Should you use digital learning in the workplace?
Technological developments have had a major impact on the way most people work over the last 20 years. Most of us can now do at least some of our work from anywhere and communication between colleagues in different offices and timezones has become much more straightforward. One part of our working lives that hasn’t changed significantly in recent years is training. Many training courses are still delivered by a trainer to a seminar room of people. Attendees are still required to show up to a particular location at a particular time and complete the same training. In some cases, the most significant change has been the replacement of the overhead slide projector with its modern equivalent.
However, in recent years, a number of innovations have arrived that make it possible to deliver digital learning in the workplace. This means that it’s possible for people to complete training and learning away from the office at any time. In this article we’ll take a look at some of the advantages and disadvantages of using digital learning in the workplace instead of traditional training methods.
Traditional training can waste resources
When you arrange a traditional training day, it’s quite likely that you’ll need to take an entire team away from their desks for half a day or more. Digital learning allows individuals to compete training at different times, meaning that a business doesn’t have to worry about the decrease in productivity caused by several staff members being away from their desks at the same time.
Delivering training to one person at a time can have its disadvantages too. It’s more difficult to learn collaboratively, although there are digital learning platforms that integrate with social media sites to allow this. It’s also possible to include leaderboards and to gamify some elements of the training, to encourage learners to compete with one another as they complete the training.

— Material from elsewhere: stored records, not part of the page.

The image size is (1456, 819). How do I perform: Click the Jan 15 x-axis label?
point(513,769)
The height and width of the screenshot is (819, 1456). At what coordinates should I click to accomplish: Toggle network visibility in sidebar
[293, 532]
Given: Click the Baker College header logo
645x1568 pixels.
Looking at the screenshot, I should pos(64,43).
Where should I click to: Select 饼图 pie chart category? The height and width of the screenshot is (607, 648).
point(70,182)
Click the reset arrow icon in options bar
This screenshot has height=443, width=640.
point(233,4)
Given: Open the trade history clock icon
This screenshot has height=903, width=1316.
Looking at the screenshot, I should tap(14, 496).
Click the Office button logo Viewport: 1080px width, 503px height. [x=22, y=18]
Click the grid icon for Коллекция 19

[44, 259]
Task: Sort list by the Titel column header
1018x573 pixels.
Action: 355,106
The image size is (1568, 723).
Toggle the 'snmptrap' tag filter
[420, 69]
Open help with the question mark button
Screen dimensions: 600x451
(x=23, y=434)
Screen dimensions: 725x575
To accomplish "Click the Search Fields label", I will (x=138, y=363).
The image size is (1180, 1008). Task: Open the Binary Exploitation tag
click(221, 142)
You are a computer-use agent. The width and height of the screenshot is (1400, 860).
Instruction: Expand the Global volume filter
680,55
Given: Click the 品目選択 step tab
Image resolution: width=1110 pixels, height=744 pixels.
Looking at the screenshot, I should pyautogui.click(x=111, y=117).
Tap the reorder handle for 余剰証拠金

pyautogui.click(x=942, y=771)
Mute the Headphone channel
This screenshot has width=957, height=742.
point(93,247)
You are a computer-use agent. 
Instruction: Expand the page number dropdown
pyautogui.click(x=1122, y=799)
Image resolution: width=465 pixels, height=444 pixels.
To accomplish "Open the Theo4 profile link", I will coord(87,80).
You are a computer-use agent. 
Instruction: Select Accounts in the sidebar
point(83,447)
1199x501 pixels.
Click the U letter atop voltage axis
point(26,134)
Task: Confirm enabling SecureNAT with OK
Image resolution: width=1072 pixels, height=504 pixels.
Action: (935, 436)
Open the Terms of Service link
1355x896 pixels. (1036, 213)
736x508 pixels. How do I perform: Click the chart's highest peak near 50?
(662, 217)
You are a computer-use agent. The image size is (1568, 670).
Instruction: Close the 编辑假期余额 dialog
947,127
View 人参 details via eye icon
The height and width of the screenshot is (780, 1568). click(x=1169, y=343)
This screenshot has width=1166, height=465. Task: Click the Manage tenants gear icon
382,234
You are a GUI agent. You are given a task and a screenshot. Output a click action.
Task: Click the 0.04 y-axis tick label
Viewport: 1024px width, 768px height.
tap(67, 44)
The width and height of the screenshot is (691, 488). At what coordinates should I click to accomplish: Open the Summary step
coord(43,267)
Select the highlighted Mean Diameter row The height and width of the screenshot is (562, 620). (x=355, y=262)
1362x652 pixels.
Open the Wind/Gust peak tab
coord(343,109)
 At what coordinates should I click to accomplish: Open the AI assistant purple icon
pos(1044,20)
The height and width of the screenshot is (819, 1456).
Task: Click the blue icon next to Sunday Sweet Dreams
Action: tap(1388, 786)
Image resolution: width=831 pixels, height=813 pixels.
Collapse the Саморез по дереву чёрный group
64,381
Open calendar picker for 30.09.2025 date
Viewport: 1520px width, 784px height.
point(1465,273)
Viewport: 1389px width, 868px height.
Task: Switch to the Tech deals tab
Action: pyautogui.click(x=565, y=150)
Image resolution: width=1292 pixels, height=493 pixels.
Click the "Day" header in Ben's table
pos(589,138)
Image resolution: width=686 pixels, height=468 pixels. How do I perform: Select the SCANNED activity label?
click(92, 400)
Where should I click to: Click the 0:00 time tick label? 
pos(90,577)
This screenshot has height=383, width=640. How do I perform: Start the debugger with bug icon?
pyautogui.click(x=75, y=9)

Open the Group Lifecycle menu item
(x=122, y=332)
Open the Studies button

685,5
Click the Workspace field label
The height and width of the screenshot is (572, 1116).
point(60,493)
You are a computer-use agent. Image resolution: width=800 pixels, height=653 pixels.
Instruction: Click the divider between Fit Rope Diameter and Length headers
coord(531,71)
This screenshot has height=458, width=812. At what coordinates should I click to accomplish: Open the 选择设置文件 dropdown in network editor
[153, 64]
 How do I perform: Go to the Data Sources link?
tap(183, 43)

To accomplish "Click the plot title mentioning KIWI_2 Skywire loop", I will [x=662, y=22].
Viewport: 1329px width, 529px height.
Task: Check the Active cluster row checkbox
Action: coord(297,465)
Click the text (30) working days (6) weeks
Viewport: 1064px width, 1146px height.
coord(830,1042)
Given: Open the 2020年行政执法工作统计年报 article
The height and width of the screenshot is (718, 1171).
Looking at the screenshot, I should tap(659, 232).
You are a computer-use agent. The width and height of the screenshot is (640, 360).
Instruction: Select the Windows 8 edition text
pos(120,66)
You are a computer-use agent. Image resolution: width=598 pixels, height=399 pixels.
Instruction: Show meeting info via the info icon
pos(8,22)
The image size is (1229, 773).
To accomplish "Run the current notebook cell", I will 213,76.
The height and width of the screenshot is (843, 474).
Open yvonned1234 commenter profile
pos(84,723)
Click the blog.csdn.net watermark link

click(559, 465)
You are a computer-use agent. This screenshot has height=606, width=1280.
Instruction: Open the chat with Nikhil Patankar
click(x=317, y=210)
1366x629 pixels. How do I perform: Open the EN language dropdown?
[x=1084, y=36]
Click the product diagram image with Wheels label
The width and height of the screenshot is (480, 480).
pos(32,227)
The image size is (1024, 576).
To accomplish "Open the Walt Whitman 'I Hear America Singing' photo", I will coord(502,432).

Digital learning is easier to review
Asessments delivered through a digital learning system in the workplace can be reviewed instantly, allowing the learner to put any feedback into practice immediately. This also makes it easier to assess a learner’s progress throughout the training, meaning that any gaps in their knowledge can be filled in during the course. In some traditional training situations these issues won’t appear until an end of course assessment, by which point it can be too late to go back and fill in any gaps.
This form of review has its drawbacks. It generally limits the type of responses that learners can give, since their answers need to be interpreted and marked by a computer. In some situations it is possible to combine this form of assessment with longer, written answers that are reviewed by a human in order to have the best of both worlds.